====== Estratto ======

Brevi note sulla illegittimità costituzionale della normativa che condiziona la concessione della pensione di reversibilità alla durata minima del vincolo matrimoniale
ANTONINO SGROI
Il giudice delle legge continua la sua opera di pulizia del sistema
ordinamentale da tutte quelle disposizioni che condizionano l'erogazione
della pensione di reversibilità.
Nel caso di specie la disciplina della pensione di reversibilità dei consulenti
del lavoro (art. 21 legge 23 novembre 1971, n. 1100) escludeva, al terzo comma,
il diritto alla pensione di reversibilità nell'ipotesi che il matrimonio fosse
stato contratto "…posteriormente alla data di inizio del pensionamento per
vecchiaia dell'iscritto…"
Tale esclusione cadeva, e riprendeva espansione il principio generale di
riconoscimento del beneficio, qualora dal matrimonio fosse "…nata prole, anche
postuma."
La Corte costituzionale ha dichiarato l'illegittimità costituzionale di questa
disposizione sulla scorta dell'affermazione che: "principio acquisito alla
giurisprudenza costituzionale, (è quello) della spettanza della pensione di
reversibilità anche al coniuge superstite che abbia contratto matrimonio
posteriormente alla data del pensionamento dell'assicurato…"

======

== Cosa si chiede ==
Prosegui la nota sulla pensione di reversibilità, ripartendo subito dopo l'ultima frase riportata.

====== Righe di dati ======

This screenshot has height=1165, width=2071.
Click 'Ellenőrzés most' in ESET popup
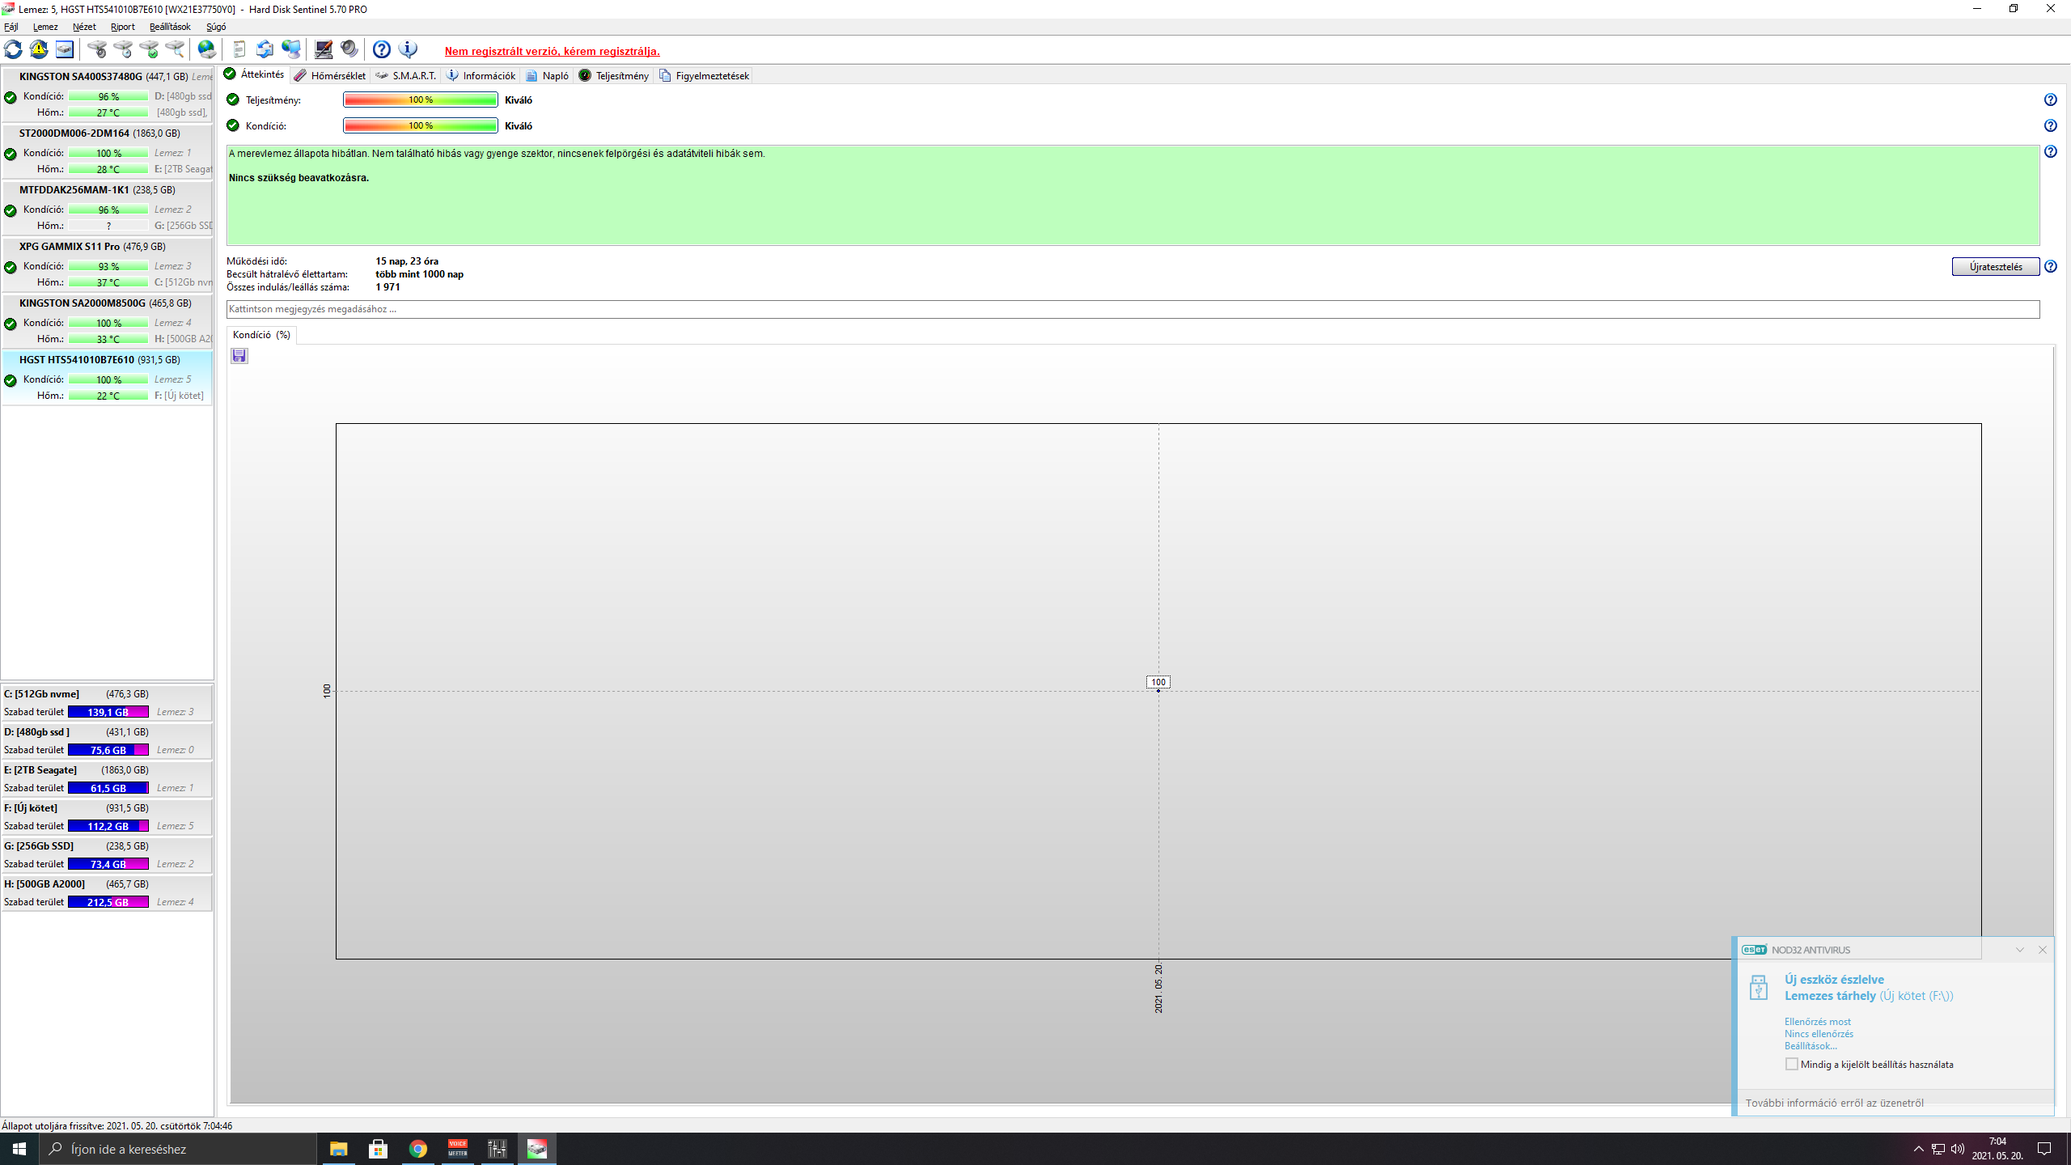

======

== Risultato ==
L'affermato principio è corroborato dal richiamo dell'ultima delle sentenze in
argomento la n. 187/00(1),
ma in realtà la Corte era stata investita della legittimità costituzionale di
norme di tal sorta sin dal lontano 1975.
Con la sentenza n. 3 del 1975(2),
la Corte, chiamata a pronunciarsi sulla legittimità costituzionale del secondo
comma dell'art. 6 della l. n. 1646/1962, degli artt. 11/2° c. e 19, l. n. 46/58,
nella parte in cui escludono il diritto alla pensione di reversibilità della
vedova qualora il matrimonio, da cui non siano derivati figli, sia stato
contratto dal pensionato dopo il compimento del settanduesimo anno di età,
qualora la differenza di età fra i coniugi superi i venti anni o qualora il
matrimonio sia durato meno di due anni, ha ritenuto legittime le disposizioni.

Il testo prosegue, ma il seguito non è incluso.